Deriving Pot Odds in No Limit Hold 'Em
Have you ever wondered where pot odds in Texas Hold 'Em comes from? Well let me show you.
Start with the formula for the expected value of being involved in a hand:
\[E[C] = p_{w}c_{w}-p_{l}c_{l} \]
where \(p_{w}\) is the probability of winning the pot, \(c_{w}\) is the pot size, \(p_{l}\) is the probability of losing the pot, and \(c_{l}\) is the immediate amount that you're risking/calling size.
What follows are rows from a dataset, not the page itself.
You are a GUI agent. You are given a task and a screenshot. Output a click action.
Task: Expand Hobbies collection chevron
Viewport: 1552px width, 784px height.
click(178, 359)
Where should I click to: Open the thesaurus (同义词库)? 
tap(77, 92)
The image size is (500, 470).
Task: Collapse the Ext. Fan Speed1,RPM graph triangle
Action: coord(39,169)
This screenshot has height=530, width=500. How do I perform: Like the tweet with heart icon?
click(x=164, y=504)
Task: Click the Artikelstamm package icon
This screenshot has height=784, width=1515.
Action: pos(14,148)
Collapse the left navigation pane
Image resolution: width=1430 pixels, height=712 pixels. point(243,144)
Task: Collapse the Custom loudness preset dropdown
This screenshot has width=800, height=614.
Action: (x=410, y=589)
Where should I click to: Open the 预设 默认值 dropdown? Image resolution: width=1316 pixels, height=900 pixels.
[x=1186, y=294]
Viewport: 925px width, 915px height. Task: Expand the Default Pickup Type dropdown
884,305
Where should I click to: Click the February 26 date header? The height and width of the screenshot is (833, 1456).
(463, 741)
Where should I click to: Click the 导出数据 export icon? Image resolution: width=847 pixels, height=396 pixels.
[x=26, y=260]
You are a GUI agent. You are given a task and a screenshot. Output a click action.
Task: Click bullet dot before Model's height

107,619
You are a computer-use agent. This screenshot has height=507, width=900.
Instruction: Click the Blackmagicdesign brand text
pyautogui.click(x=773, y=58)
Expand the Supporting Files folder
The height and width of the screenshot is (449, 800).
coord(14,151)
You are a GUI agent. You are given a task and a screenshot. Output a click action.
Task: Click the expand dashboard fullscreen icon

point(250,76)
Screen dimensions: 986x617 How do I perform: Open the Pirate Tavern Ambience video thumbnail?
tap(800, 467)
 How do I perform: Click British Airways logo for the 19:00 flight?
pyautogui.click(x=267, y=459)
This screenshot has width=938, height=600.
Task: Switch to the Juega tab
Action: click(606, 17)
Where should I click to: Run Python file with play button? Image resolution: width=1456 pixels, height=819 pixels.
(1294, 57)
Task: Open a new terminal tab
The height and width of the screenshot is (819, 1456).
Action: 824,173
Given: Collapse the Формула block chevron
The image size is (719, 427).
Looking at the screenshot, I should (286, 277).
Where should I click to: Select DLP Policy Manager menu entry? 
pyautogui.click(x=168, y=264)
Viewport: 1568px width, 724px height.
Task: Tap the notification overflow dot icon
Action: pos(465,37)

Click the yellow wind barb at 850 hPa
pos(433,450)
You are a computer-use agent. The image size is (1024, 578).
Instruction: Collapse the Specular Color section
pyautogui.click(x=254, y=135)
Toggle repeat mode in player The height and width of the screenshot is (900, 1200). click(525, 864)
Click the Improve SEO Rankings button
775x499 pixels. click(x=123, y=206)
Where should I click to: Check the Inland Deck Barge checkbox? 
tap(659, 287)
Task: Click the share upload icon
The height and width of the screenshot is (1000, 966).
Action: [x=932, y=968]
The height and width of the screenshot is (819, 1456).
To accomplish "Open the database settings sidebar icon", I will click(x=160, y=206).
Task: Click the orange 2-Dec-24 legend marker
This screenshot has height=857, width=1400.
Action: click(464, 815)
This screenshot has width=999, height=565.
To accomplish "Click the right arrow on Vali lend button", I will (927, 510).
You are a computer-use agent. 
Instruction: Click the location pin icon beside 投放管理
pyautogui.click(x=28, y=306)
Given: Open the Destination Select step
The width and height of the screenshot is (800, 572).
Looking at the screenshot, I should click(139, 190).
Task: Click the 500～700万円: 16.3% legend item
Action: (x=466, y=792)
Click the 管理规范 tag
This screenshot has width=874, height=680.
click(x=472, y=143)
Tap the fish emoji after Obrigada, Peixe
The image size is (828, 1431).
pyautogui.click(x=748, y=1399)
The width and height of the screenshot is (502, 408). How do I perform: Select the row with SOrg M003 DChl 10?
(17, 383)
Notice that \(p_{l}\) is just \(1-p_{w}\) so if we make the substitution, the expression for \(E[C]\) becomes:
\[E[C] = p_{w}c_{w}-(1-p_{w})c_{l} \]
After distributing \(c_{l}\) to both terms,
\[E[C] = p_{w}c_{w}-c_{l} +p_{w}c_{l} \]
Combining like terms,
\[E[C] = p_{w}(c_{w}+c_{l})-c_{l}\]
Notice that for any situation we're faced with, we want to be in situations where the right hand side of the equation is greater than or equal to 0. In other words, we want to know under what conditions will we at the very least break even. Therefore, our equation then transforms into:
\[0 \le p_{w}(c_{w}+c_{l})-c_{l}\]
Rearranging our inequality yields:
\[p_{w} \ge \frac{c_{l}}{c_{w}+c_{l}}\]
The expression on the right-hand side is our beloved pot-odds fraction while the left-hand side is the probability that our hand will win the pot in front of us. To give you a concrete example, let's say you have KsQs (both spades) and the flop comes JsTs5d and you're facing heads up (just you and someone else). The pot started out with 10 BB and the villian puts in a bet of 5 BB. Pot odds gives you 33% but with 2 cards to still come, you have a flush draw and open-ended straight draw. Assuming that the villian just has top pair with no blockers, you have 15 outs which roughly translates to 45% equity. So even though you're behind at this point, the pot odds does not exceed your probability of winning the hand which means that calling is the profitable action.
And now you know where pot odds comes from! There are more advanced concepts that branch out from this but more on this later.